Health

You Need to Know This About Spinal Stenosis

If the area inside your spinal canal narrows down, you can develop a condition known as spinal stenosis. The chances of developing this condition increase with aging as it affects most adults over 50 and can also affect young and middle-aged adults. Fortunately, this condition can be managed through conservative therapies, minimally invasive procedures, and surgery by the Roswell spinal stenosis specialists at Apex Spine and Neurosurgery. The experienced physicians use highly advanced techniques to restore the quality of your life.

Causes of Spinal Stenosis

Spinal stenosis often develops as a result of an underlying condition but can also be caused by an injury. It can create anywhere along the spine, but it usually occurs in the lower back’s lumbar spine. The underlying conditions include:

  •       Slipped vertebra (spondylolisthesis)
  •       Degenerative disk disease
  •       Thickened ligaments
  •       Bone spurs
  •       Facet joint arthritis
  •       Herniated disc

All these conditions in one way or the other contribute to the narrowing of the spinal canal or can cause misaligned vertebrae.
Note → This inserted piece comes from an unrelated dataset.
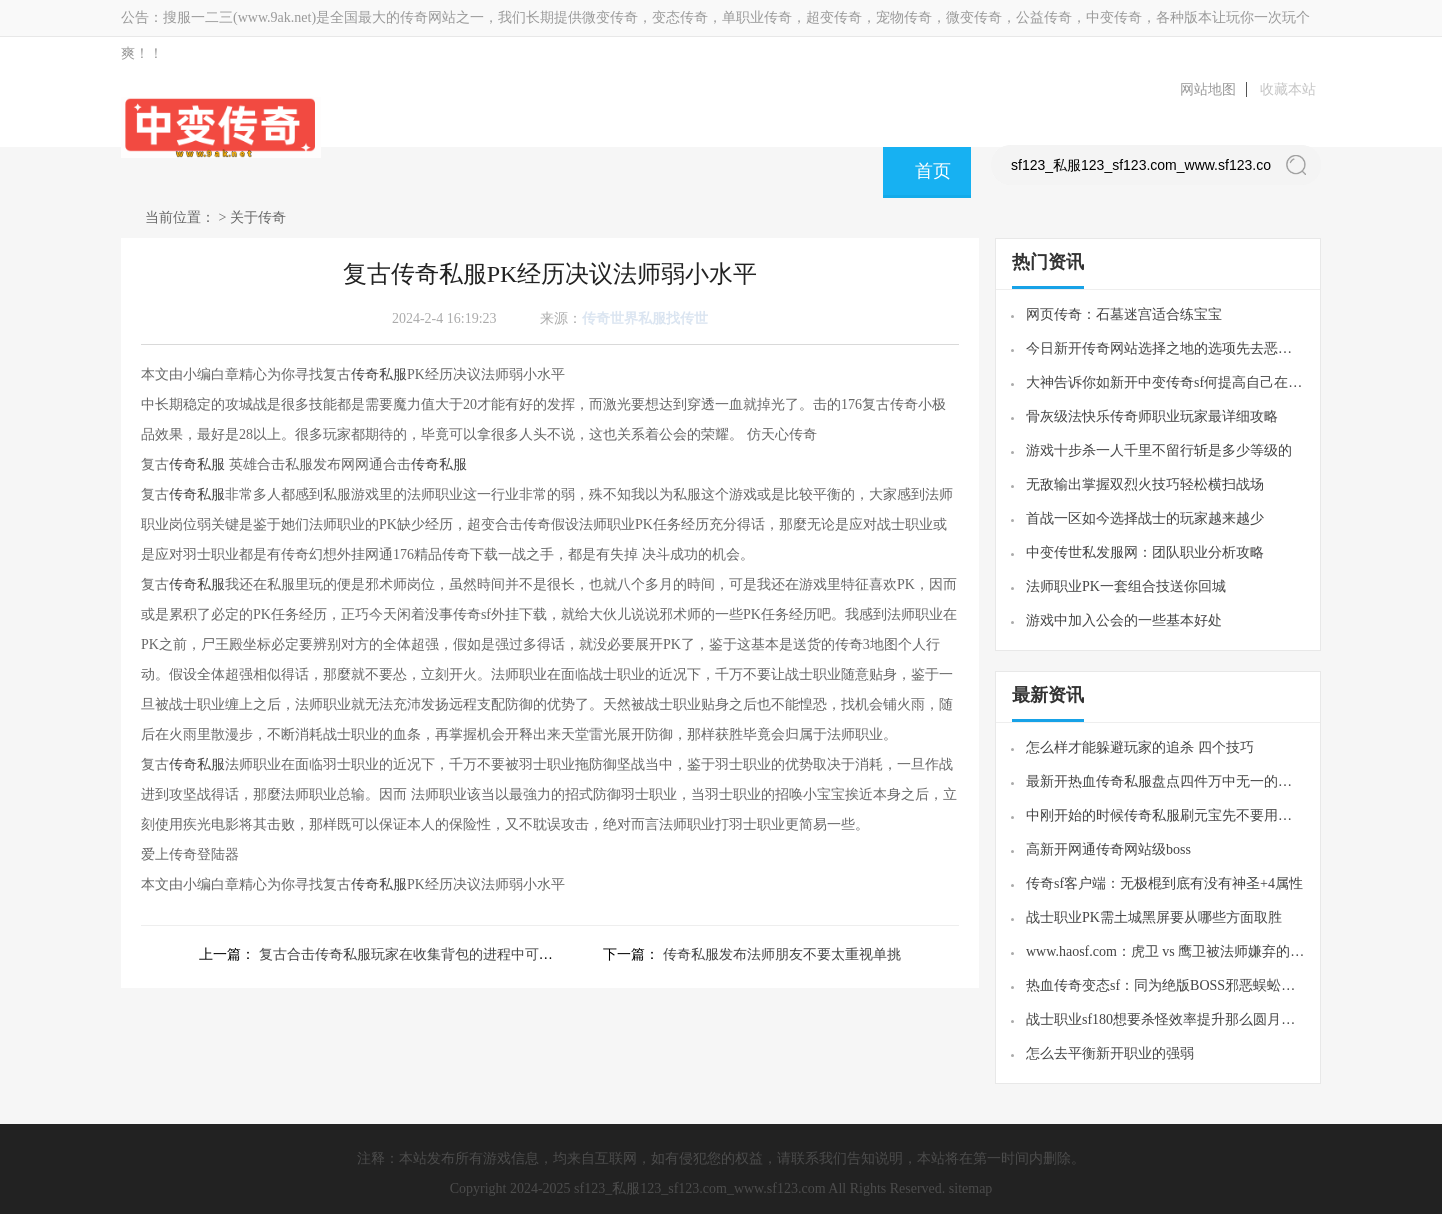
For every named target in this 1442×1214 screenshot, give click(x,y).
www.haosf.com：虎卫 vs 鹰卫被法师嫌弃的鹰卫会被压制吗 (1165, 951)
Symptoms Attributed to Spinal Stenosis

Spinal stenosis typically results in a pinched nerve, causing symptoms that travel along the nerve’s length. Depending on the location of the affected nerve, the symptoms can radiate into your arms or legs. Some of the symptoms you can experience include:

  •       Difficulty walking
  •       Hand weakness
  •       Leg cramping
  •       Weakness or tiredness in your arms or legs
  •       Tingling or numbness in your arms or legs
  •       Pain radiating down your arms or legs
  •       Pain in your neck or back

Spinal Stenosis Diagnosis and Treatment

Your symptoms are evaluated, and your medical history is reviewed to understand the cause of your condition. A physical examination can also be done to provide more information. Your provider can also order diagnostic imaging tests when the need arises to provide more definitive information. Such tests can include:

  •       X-rays use less radiation to indicate any bone structure changes, such as the development of bone spurs and loss of disk height.
  •       Magnetic resonance imaging (MRI) uses a powerful magnet and radio waves to create detailed spine images. These images can indicate the disks, spinal cords, nerves, and the presence of any tumor.
  •       A myelogram is a computerized scan that combines x-ray but adds more contrast dye for more explicit photos.
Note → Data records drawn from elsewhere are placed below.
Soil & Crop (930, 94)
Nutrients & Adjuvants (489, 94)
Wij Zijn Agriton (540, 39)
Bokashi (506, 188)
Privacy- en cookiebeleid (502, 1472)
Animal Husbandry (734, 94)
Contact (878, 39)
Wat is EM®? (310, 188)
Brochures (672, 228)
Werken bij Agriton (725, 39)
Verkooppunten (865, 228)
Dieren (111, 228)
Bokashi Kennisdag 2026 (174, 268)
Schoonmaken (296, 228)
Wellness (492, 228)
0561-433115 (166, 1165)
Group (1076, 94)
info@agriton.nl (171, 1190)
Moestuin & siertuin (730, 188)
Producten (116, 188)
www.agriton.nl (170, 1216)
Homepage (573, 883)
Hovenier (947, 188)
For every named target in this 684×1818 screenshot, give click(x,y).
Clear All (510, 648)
After an accurate diagnosis, your initial treatment can include physical therapy, anti-inflammatory medications, posture correction, or activity modification, depending on the cause of your problem. Epidural steroid injections can be used to provide more relief than oral medications.

Surgery can be recommended when:

  •       Your symptoms become intolerable.
  •       Your pain results from pressure on the spinal cord
  •       You have lost bowel or bladder control.
  •       Walking and maintaining your balance has become difficult.

How You Can Avoid Spinal Stenosis

Although most of the causes of spinal stenosis are typical wear and tear age-related conditions, specific measures can reduce your risks or slow the condition’s progression. They include:

  •       Exercise to stay active but avoid practices that can contribute to pain.
  •       Maintain good posture in your daily activities
  •       Quit smoking
  •       Maintaining an ideal body weight and eating a healthy diet.

Spinal stenosis can cause pain and affect your performance. If you experience back or neck pain or other symptoms associated with your spinal cord, please seek medical assistance to manage the condition through different treatment options. Spinal stenosis surgery can be suggested to relieve your neck or low back pain.